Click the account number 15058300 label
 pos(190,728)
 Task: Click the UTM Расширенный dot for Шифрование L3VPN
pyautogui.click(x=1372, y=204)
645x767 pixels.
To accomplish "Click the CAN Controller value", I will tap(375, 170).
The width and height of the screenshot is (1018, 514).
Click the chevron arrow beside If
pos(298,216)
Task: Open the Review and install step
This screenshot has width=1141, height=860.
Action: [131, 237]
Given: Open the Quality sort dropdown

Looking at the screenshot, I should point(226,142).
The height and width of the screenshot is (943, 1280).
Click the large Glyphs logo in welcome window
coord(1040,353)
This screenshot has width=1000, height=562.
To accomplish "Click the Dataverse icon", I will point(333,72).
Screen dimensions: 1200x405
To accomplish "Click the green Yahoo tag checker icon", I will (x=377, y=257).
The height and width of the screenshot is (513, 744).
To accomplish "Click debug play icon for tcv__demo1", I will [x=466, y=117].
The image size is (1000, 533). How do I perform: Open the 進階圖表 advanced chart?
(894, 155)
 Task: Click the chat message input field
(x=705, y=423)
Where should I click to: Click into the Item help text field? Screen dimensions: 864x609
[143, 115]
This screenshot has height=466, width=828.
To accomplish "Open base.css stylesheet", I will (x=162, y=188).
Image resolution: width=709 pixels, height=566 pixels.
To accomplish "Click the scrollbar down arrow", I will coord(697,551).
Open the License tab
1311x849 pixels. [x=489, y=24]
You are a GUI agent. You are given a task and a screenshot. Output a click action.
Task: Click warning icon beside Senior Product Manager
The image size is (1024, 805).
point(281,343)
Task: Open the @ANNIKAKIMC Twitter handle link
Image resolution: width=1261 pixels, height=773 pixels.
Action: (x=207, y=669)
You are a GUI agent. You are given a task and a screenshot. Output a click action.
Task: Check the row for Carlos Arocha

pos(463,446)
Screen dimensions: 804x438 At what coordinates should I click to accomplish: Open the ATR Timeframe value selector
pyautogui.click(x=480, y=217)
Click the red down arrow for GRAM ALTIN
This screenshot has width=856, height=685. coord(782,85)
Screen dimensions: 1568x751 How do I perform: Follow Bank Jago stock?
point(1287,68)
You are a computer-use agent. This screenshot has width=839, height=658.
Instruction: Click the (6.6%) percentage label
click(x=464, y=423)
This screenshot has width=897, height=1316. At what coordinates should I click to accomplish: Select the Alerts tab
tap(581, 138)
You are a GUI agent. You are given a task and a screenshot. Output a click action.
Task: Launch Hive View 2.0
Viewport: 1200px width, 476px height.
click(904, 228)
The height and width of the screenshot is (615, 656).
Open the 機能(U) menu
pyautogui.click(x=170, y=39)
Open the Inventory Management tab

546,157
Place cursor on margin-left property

—————

### Directions for this task
Out of the records above, pull the lines that include the word "icon".

### Problem solution
To accomplish "Click the Dataverse icon", I will point(333,72).
To accomplish "Click the green Yahoo tag checker icon", I will (x=377, y=257).
To accomplish "Click debug play icon for tcv__demo1", I will [x=466, y=117].
Task: Click warning icon beside Senior Product Manager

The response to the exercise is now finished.